Reproduce, from the lines below, exactly the stretch that begins at the line containing "Where should I click to: Select" and ends at the line containing "This screenshot has width=1008, height=1197.", both included.

[Opening Task material section]

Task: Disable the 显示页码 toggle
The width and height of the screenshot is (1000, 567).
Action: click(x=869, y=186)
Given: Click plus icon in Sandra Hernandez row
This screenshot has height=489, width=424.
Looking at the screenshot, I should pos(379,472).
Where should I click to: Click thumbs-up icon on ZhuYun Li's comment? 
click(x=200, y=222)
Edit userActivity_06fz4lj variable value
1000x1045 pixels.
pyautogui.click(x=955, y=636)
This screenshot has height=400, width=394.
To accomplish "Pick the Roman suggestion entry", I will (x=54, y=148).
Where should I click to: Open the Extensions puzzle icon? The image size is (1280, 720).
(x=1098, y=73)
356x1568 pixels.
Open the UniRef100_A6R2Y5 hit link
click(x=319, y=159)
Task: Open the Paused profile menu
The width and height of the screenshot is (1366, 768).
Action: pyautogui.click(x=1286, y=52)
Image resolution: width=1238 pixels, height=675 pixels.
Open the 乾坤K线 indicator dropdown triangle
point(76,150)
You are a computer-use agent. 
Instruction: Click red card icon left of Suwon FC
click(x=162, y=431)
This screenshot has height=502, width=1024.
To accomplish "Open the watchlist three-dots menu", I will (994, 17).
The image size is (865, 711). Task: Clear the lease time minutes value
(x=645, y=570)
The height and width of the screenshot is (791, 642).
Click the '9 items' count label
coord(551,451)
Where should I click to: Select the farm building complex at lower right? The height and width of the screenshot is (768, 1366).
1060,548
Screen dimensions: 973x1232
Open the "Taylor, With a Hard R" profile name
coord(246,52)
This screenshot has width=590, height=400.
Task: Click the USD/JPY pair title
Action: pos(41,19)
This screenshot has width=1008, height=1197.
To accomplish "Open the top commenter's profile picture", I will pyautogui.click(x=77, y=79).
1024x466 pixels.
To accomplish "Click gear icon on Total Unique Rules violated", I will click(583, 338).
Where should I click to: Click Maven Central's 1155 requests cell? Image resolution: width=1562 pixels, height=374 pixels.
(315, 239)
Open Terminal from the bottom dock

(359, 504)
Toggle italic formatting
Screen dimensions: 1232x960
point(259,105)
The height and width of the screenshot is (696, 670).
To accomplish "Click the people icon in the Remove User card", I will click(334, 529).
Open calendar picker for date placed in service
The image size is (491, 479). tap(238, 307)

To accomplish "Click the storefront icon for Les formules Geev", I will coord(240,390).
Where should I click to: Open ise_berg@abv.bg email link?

[Closing Task material section]

◆ **Exercise solution**
Where should I click to: Select the farm building complex at lower right? The height and width of the screenshot is (768, 1366).
1060,548
Screen dimensions: 973x1232
Open the "Taylor, With a Hard R" profile name
coord(246,52)
This screenshot has width=590, height=400.
Task: Click the USD/JPY pair title
Action: pos(41,19)
This screenshot has width=1008, height=1197.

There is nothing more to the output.